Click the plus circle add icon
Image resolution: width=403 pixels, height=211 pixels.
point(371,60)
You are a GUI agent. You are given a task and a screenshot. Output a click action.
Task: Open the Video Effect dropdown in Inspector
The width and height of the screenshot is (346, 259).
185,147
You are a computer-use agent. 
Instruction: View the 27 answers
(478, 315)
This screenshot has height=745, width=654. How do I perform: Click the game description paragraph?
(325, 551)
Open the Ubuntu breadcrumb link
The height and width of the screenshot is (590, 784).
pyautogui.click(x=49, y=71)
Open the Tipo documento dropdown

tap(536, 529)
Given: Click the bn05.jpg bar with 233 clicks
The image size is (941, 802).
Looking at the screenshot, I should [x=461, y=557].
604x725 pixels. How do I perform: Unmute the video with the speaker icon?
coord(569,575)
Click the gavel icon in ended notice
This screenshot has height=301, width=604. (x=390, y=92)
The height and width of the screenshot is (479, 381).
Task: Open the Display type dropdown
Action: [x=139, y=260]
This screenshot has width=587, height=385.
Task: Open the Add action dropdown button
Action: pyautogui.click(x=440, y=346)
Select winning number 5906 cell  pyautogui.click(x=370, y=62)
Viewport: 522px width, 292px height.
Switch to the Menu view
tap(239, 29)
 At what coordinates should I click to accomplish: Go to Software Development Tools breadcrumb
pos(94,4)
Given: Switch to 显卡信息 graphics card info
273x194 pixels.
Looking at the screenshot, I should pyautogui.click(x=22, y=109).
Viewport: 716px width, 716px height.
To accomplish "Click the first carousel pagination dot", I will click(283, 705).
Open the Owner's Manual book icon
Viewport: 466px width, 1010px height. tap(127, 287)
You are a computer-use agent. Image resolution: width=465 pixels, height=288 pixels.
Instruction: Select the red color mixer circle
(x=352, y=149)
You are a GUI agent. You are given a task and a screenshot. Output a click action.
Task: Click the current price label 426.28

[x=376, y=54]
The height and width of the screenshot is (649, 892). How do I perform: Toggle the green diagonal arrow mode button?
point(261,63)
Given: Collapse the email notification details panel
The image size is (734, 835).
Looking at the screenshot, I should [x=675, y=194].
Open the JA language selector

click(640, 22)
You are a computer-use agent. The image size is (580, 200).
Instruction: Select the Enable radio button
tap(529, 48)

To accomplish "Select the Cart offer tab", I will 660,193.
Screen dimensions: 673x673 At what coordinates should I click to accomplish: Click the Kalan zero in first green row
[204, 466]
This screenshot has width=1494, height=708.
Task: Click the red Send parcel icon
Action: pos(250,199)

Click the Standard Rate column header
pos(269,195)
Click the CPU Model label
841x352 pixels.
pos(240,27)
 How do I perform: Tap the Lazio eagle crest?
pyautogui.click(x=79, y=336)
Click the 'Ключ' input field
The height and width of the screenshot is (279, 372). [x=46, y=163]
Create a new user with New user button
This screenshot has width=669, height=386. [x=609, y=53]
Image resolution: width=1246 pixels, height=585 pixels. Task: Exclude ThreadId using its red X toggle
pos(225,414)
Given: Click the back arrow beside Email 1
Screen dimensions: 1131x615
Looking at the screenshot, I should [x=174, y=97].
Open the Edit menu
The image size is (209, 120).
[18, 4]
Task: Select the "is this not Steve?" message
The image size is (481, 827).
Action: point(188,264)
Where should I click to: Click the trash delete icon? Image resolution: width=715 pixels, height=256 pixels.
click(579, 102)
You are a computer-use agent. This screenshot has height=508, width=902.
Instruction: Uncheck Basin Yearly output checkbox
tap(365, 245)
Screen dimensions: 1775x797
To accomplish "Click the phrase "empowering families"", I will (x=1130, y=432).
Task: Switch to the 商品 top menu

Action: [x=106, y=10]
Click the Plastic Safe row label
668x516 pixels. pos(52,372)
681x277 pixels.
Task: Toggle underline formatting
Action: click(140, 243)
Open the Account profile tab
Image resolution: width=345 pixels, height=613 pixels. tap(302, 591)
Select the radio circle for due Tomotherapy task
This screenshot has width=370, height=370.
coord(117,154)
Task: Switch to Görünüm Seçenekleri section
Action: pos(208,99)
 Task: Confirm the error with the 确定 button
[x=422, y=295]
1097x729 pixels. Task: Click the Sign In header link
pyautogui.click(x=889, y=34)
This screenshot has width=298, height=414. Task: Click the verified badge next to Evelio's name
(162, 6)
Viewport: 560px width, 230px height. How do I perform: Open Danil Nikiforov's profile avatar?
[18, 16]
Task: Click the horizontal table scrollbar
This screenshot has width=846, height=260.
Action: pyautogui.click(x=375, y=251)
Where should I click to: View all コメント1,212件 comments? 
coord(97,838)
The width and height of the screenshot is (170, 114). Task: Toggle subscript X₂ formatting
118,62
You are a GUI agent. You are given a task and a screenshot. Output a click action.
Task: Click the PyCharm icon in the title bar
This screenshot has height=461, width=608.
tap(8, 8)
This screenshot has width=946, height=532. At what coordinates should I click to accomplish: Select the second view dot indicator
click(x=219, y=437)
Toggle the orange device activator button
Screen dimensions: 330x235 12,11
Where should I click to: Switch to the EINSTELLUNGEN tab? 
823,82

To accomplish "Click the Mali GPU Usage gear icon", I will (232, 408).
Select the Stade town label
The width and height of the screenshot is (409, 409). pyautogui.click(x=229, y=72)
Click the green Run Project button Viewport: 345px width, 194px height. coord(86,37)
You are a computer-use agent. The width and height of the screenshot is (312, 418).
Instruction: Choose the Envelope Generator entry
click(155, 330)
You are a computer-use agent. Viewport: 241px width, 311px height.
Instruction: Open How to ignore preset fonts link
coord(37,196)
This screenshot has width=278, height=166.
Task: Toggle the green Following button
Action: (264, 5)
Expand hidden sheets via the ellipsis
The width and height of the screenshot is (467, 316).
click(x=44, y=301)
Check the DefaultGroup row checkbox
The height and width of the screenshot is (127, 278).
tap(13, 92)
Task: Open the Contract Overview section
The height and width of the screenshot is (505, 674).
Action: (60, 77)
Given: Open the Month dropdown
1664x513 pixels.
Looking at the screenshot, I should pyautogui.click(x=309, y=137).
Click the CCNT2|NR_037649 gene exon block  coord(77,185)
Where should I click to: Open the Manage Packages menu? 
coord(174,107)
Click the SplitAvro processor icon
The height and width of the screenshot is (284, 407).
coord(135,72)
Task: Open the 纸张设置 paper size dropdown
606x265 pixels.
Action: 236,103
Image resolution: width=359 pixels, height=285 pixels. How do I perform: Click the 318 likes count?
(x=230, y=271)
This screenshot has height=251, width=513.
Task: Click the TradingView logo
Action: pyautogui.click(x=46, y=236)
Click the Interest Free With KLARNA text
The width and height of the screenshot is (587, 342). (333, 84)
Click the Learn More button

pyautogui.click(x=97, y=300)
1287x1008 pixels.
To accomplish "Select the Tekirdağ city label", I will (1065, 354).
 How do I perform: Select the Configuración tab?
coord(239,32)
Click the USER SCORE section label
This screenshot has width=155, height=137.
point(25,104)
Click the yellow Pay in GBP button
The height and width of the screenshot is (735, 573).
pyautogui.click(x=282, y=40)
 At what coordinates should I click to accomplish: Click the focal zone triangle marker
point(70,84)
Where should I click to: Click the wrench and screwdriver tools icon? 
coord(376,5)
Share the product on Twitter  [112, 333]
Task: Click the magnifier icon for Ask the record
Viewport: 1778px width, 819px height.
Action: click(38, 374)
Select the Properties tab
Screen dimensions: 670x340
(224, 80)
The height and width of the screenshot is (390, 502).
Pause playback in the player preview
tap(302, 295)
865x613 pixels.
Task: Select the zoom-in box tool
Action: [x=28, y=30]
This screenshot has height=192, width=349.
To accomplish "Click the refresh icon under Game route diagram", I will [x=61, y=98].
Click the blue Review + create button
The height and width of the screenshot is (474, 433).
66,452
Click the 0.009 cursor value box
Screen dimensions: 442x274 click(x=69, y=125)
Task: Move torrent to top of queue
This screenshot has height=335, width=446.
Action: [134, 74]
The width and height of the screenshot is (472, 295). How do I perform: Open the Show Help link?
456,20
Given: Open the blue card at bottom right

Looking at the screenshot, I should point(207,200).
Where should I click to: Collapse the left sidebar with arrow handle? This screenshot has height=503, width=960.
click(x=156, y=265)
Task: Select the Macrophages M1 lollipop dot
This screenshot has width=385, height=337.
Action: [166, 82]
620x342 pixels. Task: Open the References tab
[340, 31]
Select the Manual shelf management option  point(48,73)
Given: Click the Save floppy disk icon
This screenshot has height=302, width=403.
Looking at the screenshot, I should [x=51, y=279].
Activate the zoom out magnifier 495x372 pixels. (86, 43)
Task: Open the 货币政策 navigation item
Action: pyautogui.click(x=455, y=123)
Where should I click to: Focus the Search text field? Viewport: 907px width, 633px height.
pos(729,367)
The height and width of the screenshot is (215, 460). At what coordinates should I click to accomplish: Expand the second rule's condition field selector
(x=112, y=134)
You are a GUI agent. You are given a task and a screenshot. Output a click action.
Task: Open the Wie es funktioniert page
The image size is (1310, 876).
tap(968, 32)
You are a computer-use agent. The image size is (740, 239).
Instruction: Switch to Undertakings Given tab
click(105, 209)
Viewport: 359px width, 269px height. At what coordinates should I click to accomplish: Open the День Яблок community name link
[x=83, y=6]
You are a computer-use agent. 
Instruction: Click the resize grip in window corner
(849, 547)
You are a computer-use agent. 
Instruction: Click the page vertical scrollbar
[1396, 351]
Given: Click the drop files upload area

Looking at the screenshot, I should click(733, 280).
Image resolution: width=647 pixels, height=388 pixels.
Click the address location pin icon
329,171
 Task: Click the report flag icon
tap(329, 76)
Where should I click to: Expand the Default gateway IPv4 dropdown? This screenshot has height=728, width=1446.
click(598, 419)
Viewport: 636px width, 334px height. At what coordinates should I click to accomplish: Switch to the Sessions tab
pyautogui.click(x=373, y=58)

=-=-=-=-=

Among the lines above, count those that hold the word "computer" and give only the count.

9